11
Oct
10

Pay Now, Play Later: The Art of Delayed Gratification and Other Life Lessons

“The universe, this stepping-stone, has been laid down to prepare a way for us.  But we ourselves must step across it, one by one.” – M. Scott Peck, M.D., “The Road Less Traveled”

Which part of the cake do you like better, the cake or the frosting?  Dr. M. Scott Peck posited this very question to one of his patients to identify the reason behind her tendencies towards procrastination (Peck, 1978).  “Oh, the frosting!” she responded, soon revealing the reason work piled up her desk for months on end.  She had not mastered the art of delaying gratification.  Delaying gratification can be defined simply as paying now, playing later.  This skill is not easily acquired because it requires not only taking a hard look at your priorities, but at yourself.  As a university student, I am quickly learning this hard lesson.

When I was very young, my grandmother often wore a tee shirt that bore the message “Overworked and underpaid”.  In the essence of carrying on the spirit of this phenomenal matriarch, I held this moniker in my head as a mantra.  Yes, overworked and underpaid – the road to sainthood.  Realistically, this road will more likely lead one to loss of sleep, followed by loss of sanity.  Yet, in this spirit, I would consistently plop more on my plate than I could realistically consume.  Then, I would pathologically feel overworked and under-accomplished because of lack of proper organization and time-management.  Vicious cycle, right?  Indeed.  Within my spirit of “sainthood” and misappropriation of priorities, I would put off homework for community fundraising or put off studying for an impromptu peer mentoring session.  While these activities may not be as seemingly frivolous as spending a few hours blowing off time in the campus game room, they are in actuality just as academically detrimental.  They are the activities that are gratifying to me; therefore, in order to be successful as a student, I must pay first, completing my work in a timely fashion, and play later, participating in the events that are gratifying to me.

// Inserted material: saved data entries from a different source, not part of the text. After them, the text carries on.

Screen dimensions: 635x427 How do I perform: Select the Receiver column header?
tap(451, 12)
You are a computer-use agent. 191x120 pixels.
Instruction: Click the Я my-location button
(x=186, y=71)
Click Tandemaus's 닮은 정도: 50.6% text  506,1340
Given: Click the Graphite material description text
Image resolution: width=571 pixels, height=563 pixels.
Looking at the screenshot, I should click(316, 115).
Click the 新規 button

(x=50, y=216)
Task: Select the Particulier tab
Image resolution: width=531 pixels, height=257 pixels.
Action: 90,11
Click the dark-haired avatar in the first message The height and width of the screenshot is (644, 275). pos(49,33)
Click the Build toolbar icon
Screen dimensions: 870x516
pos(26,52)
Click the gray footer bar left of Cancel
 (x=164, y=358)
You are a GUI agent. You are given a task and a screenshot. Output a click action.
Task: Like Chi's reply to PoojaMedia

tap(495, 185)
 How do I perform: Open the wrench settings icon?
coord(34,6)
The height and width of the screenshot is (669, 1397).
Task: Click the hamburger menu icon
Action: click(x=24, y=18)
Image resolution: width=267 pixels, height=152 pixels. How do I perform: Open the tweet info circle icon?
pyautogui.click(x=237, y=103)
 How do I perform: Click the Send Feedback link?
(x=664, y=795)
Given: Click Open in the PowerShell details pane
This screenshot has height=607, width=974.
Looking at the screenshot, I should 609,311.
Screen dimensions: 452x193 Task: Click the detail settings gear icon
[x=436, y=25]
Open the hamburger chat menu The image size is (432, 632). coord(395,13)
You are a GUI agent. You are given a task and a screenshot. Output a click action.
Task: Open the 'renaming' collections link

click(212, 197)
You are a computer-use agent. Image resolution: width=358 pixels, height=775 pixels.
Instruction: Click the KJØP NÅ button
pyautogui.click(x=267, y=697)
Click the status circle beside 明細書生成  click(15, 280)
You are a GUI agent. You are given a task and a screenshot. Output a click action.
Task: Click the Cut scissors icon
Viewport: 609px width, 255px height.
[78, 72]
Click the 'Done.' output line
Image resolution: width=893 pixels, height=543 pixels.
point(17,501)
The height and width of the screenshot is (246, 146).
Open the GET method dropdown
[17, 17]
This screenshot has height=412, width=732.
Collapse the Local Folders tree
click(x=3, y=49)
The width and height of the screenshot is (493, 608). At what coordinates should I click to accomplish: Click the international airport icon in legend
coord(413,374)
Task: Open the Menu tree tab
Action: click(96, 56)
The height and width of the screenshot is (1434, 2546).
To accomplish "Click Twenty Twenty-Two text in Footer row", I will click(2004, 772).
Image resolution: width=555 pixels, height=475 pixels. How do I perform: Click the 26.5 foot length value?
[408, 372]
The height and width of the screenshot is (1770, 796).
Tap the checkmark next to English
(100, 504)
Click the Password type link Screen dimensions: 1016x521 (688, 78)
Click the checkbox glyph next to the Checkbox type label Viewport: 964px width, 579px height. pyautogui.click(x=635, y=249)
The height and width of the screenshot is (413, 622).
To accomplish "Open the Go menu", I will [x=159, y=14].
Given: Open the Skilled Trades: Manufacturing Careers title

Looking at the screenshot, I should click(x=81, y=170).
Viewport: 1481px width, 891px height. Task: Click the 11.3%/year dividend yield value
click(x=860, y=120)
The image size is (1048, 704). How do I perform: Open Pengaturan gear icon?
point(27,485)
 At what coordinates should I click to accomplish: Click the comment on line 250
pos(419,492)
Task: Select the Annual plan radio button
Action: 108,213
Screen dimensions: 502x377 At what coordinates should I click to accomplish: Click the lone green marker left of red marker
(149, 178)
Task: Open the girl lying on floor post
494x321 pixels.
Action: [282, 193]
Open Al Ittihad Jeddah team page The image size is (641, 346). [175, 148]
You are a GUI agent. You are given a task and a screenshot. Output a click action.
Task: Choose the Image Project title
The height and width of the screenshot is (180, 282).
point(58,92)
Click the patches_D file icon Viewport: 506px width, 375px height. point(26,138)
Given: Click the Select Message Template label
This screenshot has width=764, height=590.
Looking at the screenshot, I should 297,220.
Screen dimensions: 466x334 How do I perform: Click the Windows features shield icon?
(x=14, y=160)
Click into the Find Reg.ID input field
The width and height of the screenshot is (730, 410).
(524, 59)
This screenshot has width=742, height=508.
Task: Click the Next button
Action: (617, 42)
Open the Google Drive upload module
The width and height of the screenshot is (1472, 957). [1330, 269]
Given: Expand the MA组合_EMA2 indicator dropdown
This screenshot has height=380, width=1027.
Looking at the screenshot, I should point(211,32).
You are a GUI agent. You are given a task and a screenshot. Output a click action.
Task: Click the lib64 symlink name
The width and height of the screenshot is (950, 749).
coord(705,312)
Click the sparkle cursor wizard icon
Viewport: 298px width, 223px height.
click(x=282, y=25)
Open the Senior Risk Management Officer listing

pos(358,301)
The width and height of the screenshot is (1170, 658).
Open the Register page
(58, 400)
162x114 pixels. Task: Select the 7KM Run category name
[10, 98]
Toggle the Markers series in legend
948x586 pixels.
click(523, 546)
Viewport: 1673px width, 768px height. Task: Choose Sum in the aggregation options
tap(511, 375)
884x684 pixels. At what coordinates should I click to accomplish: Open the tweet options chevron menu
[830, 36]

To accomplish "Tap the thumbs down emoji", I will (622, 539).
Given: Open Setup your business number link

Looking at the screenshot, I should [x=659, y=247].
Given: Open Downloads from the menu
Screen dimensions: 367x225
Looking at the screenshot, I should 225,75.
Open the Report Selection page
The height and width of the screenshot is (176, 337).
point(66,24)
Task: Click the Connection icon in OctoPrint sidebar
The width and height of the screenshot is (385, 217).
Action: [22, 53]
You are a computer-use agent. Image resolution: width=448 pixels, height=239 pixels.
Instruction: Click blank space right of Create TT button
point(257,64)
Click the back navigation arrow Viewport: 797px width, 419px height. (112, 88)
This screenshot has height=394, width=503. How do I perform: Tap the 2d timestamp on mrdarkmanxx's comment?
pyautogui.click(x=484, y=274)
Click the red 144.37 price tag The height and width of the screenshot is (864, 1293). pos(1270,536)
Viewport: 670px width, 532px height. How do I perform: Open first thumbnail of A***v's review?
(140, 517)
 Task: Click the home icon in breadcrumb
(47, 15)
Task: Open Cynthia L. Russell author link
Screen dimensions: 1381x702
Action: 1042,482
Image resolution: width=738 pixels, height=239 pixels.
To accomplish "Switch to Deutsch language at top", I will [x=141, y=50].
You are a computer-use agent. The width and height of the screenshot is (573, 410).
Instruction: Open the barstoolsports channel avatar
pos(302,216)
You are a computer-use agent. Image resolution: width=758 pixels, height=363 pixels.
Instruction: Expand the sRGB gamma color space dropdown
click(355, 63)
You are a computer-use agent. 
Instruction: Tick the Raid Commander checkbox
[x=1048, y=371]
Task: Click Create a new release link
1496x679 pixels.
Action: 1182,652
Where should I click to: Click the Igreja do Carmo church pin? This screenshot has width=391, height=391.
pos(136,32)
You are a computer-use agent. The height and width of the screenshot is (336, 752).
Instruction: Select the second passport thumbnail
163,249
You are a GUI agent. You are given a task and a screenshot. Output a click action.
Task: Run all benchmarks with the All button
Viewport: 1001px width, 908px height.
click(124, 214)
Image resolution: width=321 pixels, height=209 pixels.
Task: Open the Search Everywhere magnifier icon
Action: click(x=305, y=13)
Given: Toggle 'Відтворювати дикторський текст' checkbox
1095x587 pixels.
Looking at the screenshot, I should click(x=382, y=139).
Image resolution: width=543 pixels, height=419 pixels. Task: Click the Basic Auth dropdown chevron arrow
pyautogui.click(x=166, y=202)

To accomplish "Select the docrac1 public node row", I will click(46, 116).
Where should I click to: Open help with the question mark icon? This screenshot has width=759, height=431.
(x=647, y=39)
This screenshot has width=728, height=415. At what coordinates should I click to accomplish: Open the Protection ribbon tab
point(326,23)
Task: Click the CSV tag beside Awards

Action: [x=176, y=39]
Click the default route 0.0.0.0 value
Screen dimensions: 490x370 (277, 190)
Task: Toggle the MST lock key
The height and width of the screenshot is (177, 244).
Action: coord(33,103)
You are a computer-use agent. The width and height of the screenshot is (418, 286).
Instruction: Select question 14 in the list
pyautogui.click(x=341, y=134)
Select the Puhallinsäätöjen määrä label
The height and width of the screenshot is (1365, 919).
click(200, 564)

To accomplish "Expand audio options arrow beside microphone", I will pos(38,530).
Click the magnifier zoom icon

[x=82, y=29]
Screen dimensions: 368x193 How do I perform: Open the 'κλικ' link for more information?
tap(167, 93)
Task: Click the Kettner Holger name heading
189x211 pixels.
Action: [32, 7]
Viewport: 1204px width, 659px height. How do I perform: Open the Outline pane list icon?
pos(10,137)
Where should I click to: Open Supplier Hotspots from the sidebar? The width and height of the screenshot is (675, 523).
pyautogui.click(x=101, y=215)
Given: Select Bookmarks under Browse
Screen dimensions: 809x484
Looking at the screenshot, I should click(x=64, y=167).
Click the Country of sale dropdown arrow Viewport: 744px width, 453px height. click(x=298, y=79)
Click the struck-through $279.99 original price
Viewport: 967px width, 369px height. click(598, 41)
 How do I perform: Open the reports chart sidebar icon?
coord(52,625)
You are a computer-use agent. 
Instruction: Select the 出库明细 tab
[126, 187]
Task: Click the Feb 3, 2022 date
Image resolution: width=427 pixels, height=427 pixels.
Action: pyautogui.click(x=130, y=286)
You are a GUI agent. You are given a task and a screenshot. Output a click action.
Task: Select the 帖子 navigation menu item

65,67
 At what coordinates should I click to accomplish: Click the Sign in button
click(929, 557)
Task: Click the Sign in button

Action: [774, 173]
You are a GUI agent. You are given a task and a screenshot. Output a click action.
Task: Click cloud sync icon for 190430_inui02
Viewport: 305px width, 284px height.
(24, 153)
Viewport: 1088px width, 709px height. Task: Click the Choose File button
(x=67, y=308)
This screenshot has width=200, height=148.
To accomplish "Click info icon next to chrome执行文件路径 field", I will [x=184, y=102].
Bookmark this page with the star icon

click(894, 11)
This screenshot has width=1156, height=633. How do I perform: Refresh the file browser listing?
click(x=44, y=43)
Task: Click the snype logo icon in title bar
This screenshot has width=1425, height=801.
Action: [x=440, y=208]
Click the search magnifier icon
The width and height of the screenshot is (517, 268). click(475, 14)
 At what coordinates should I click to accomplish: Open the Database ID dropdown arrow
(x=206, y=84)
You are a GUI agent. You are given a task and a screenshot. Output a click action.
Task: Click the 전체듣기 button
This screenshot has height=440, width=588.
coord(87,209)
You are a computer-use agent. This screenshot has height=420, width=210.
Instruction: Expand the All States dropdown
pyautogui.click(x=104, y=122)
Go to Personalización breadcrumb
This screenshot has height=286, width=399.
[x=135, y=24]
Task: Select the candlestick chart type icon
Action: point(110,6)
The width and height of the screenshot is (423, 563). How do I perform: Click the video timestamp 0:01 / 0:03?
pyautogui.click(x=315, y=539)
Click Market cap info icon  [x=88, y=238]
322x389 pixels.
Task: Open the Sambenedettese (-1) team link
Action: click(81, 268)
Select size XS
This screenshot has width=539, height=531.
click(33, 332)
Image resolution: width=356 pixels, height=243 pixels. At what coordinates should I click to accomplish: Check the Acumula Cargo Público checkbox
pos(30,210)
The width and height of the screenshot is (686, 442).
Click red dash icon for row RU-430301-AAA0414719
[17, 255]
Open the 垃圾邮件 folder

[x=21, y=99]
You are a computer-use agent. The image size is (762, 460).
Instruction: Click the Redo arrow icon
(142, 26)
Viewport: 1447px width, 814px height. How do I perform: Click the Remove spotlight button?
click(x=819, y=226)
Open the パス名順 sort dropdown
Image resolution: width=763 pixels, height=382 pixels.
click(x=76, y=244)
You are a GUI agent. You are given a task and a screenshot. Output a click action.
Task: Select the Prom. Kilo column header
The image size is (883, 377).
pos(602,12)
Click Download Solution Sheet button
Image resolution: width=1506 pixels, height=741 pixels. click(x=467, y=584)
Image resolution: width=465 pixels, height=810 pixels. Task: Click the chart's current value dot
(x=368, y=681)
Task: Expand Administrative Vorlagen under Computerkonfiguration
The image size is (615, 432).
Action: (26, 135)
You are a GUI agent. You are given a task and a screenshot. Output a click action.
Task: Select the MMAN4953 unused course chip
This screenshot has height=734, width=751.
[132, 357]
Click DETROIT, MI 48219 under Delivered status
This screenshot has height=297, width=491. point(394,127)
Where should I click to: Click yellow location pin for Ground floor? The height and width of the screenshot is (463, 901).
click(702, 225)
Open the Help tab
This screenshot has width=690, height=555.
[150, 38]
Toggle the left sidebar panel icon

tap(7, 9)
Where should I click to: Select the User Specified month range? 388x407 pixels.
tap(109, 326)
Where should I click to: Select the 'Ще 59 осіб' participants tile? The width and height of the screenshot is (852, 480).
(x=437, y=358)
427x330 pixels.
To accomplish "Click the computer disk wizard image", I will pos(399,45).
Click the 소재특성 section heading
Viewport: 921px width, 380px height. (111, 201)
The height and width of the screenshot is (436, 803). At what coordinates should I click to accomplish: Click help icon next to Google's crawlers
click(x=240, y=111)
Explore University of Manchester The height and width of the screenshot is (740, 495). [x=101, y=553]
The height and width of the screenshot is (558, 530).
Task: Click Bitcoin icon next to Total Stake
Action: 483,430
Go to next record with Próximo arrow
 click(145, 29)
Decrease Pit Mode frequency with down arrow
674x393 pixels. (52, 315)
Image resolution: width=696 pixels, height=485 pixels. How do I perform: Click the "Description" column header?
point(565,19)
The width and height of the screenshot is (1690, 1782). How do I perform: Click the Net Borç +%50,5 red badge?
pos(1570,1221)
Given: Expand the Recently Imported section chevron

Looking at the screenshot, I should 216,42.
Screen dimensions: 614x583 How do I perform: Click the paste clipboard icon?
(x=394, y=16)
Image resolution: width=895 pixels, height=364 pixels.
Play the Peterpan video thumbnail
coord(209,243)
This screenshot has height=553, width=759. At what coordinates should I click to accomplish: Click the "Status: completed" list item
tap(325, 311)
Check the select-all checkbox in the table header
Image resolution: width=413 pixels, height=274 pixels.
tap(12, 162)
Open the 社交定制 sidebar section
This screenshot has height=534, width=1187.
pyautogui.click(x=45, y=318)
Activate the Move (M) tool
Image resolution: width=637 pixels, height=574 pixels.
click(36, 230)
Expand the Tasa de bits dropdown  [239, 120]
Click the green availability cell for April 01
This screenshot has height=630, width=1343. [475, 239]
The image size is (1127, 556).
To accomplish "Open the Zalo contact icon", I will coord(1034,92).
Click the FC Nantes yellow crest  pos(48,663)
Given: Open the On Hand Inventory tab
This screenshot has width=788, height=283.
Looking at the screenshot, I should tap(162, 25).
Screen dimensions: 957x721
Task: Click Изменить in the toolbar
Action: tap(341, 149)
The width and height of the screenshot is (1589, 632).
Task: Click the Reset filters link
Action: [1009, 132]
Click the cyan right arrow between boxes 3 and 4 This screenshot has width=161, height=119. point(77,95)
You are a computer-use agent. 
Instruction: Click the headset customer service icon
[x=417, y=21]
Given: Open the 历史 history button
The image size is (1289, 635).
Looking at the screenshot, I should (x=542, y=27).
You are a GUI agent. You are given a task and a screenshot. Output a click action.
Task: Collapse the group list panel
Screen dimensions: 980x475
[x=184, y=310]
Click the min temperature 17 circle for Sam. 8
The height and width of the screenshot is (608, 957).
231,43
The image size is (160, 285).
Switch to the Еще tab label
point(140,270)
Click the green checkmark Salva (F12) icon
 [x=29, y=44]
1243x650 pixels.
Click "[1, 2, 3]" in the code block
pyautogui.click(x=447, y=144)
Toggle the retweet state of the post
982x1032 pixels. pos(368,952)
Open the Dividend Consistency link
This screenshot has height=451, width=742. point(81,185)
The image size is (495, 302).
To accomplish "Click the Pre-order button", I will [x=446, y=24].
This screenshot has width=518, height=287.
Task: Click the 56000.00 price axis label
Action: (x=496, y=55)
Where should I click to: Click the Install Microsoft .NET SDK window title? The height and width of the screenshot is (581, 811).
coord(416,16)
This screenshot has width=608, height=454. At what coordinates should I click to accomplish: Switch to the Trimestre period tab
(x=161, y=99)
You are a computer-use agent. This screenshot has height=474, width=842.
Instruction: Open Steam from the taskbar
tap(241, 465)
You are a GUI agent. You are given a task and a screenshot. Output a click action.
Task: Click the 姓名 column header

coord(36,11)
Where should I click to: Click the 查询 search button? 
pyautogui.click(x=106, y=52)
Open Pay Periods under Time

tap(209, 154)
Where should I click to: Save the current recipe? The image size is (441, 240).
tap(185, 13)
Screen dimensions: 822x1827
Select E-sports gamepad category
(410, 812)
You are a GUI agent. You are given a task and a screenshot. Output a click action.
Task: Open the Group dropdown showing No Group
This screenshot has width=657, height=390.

While I would like to say that I learned this hard lesson long ago, and have been extremely successful in my academic endeavors ever since, it is instead just now becoming clear to me as I read the final pages of “The Road Less Traveled”.  Minutes ago, I set the book aside and paused the playlist on my laptop as the hours crept towards midnight and realized, reading this book at that  very moment was not more important than completing my class assignments.  I must first complete all of my assignments and then I can do the things I love.  Or as Dr. M. Scott Peck so eloquently puts it, “Delaying gratification is a process of scheduling the pain and pleasure of life in such a way as to enhance the pleasure by meeting an experiencing the pain first and getting it over with.  It is the only decent way to live.”(Peck, 1978)

References:

Peck, M.S. (1978). The road less traveled. New York, NY: Touchstone.